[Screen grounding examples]
■ ■ ■ ■ ■ ■ ■

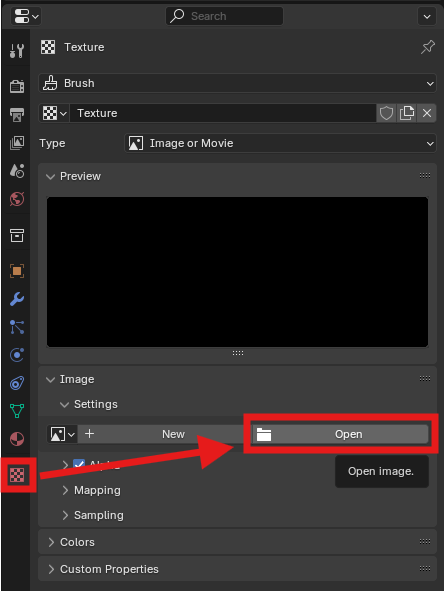This screenshot has height=591, width=444.
Task: Switch to the Render properties tab icon
Action: tap(17, 86)
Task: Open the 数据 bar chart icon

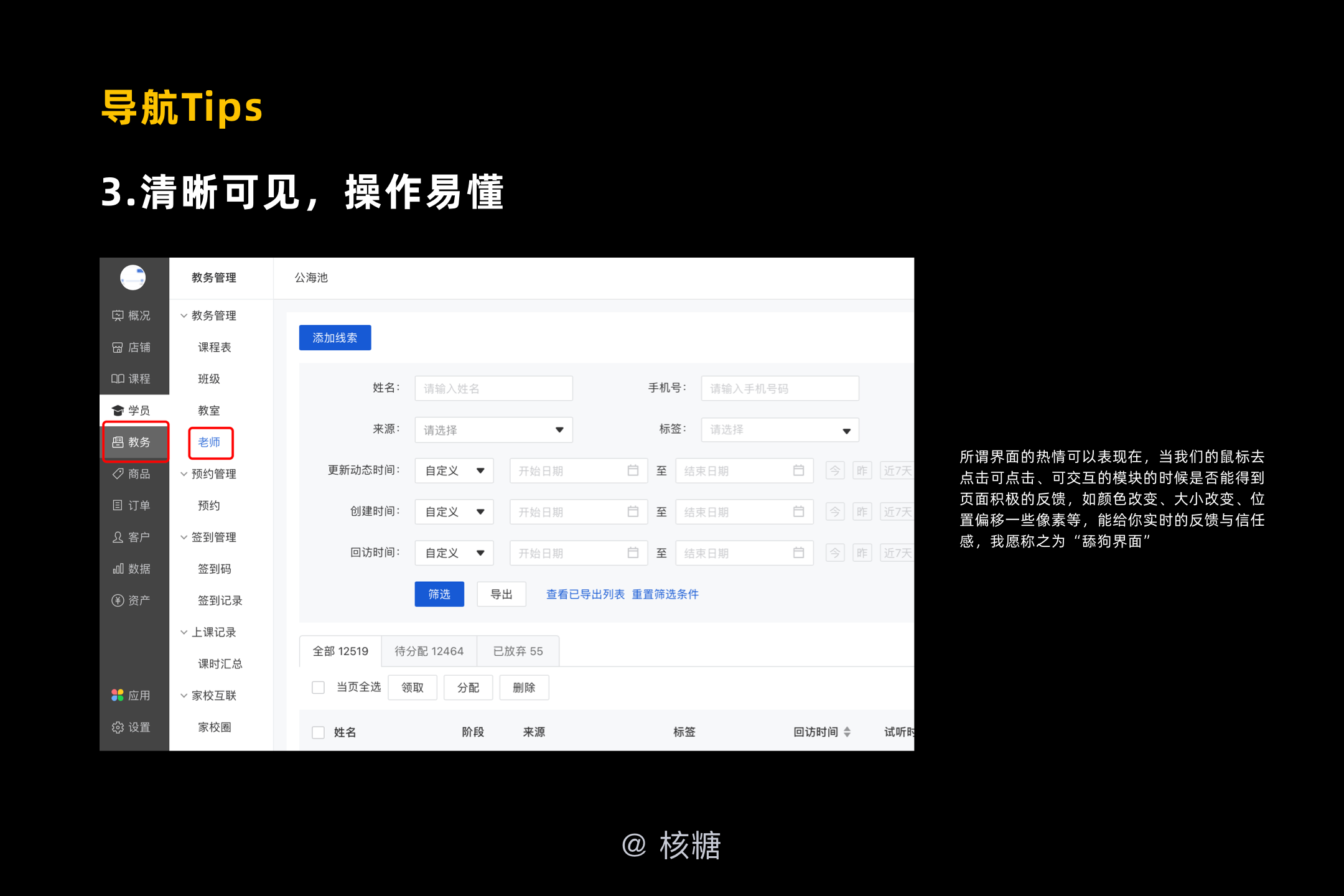Action: (118, 569)
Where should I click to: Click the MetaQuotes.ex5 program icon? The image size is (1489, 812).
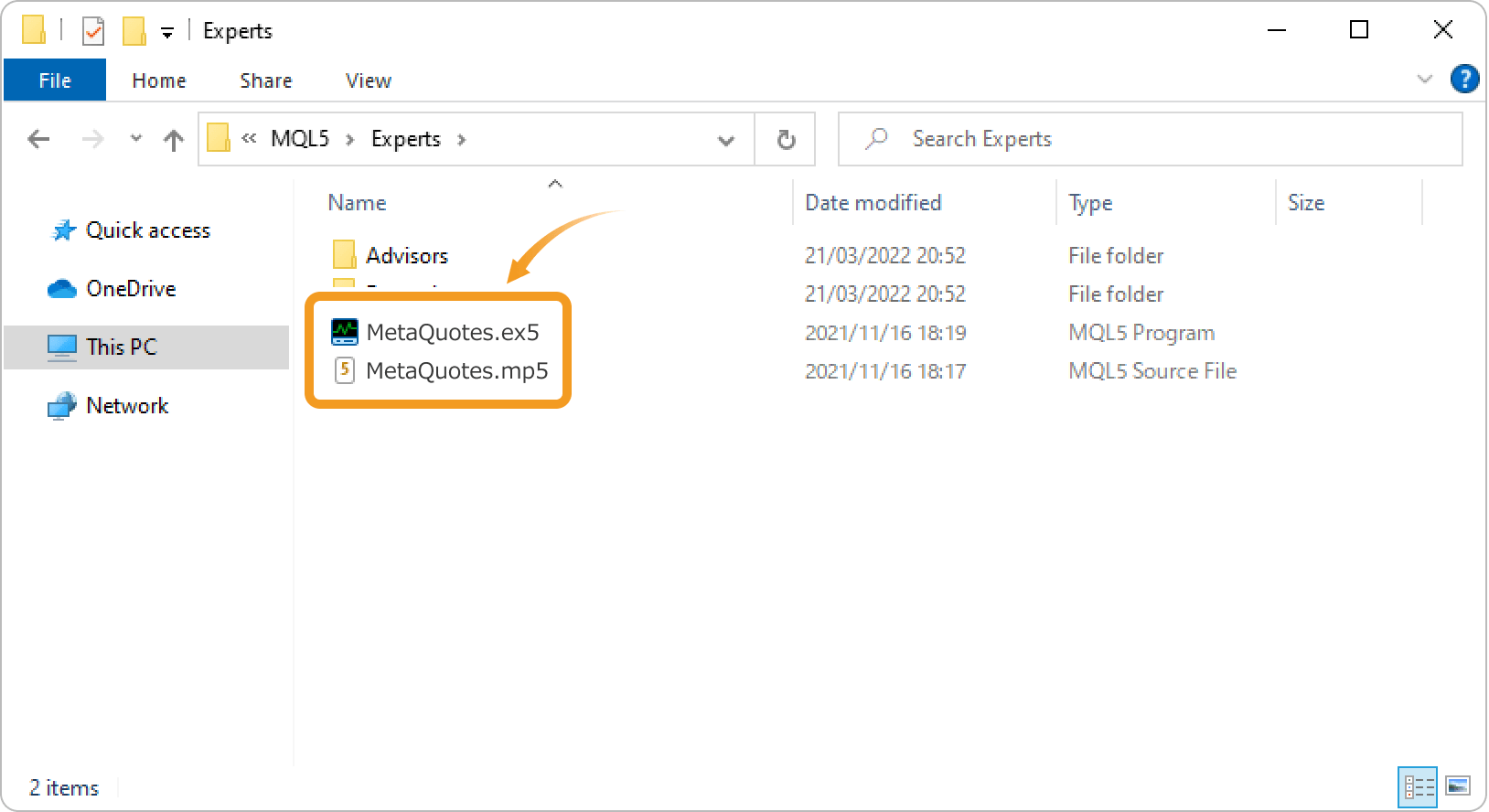[345, 332]
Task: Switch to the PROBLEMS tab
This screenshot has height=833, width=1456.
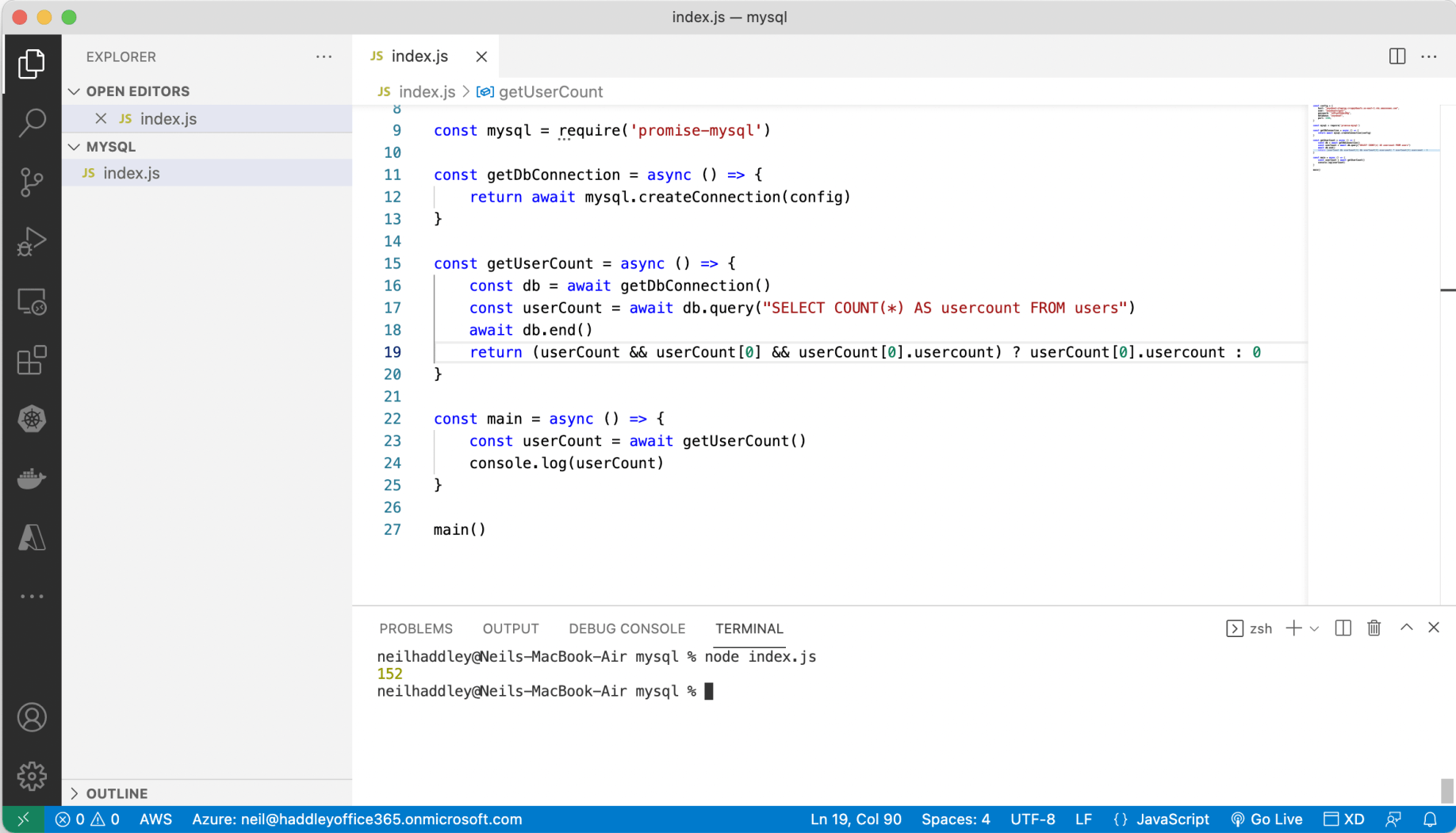Action: [x=416, y=628]
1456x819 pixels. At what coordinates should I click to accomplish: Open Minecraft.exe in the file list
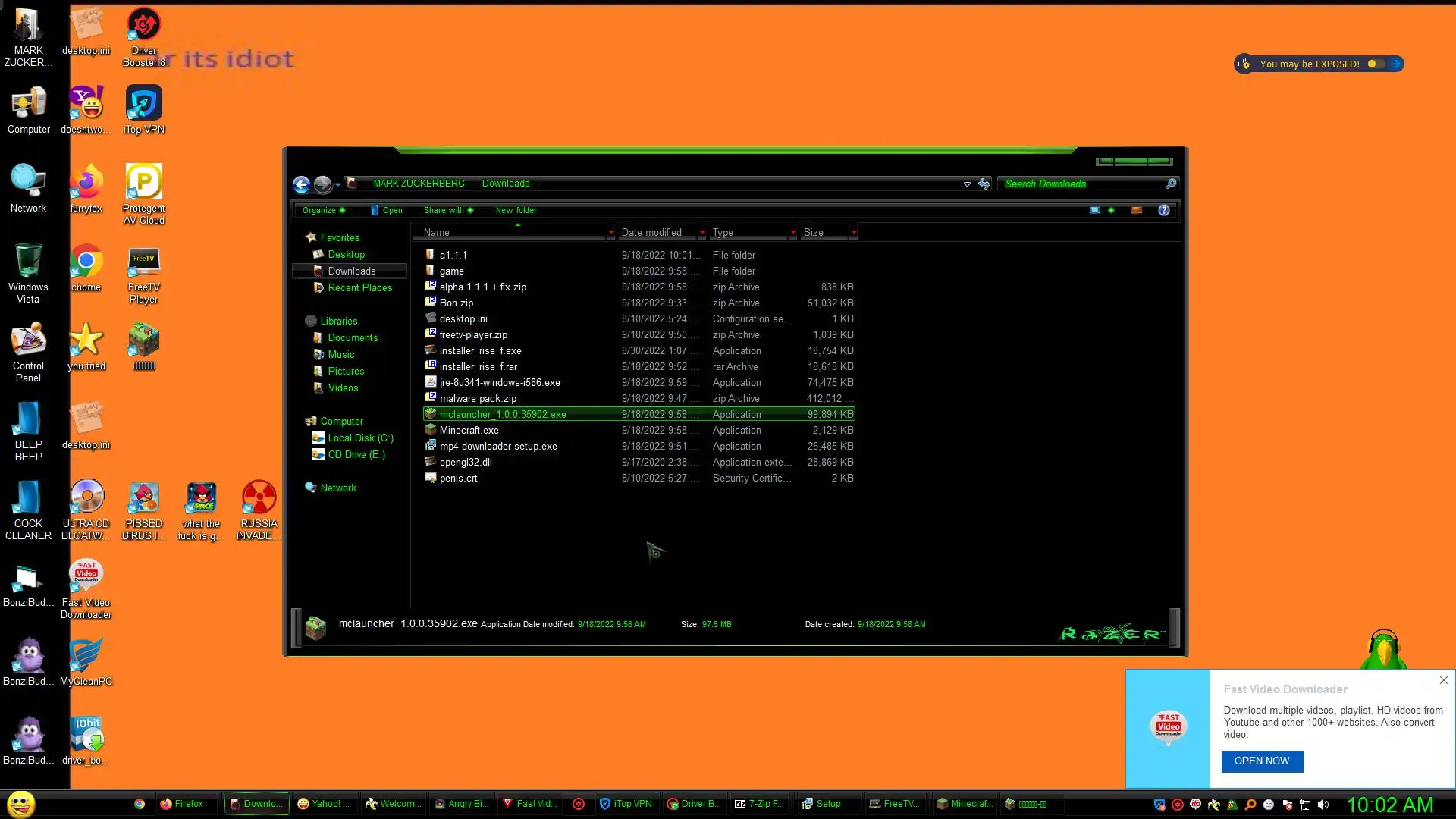[469, 430]
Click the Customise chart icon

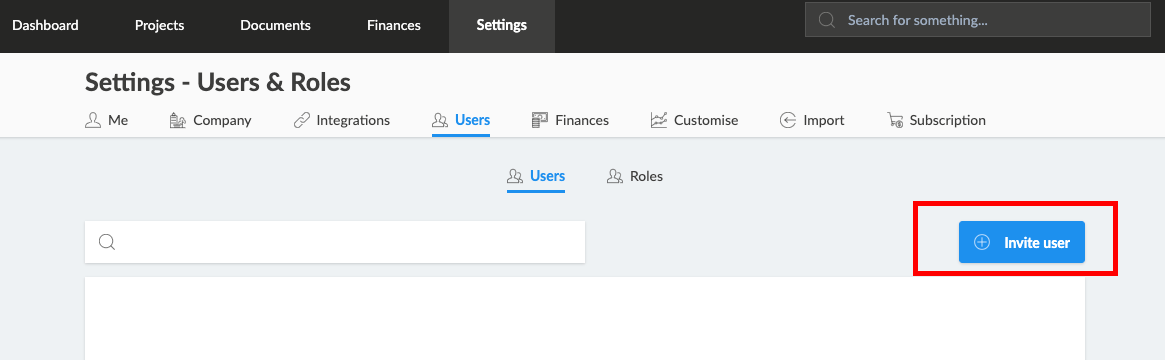659,120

■ ■ ■ ■ ■ ■ ■

▸ What you will do
Report each line of the records above that contains the word "icon", copying every such line in full.

▸ Finished exercise
Task: Switch to the Render properties tab icon
Task: Open the 数据 bar chart icon
Where should I click to: Click the MetaQuotes.ex5 program icon? The image size is (1489, 812).
Click the Customise chart icon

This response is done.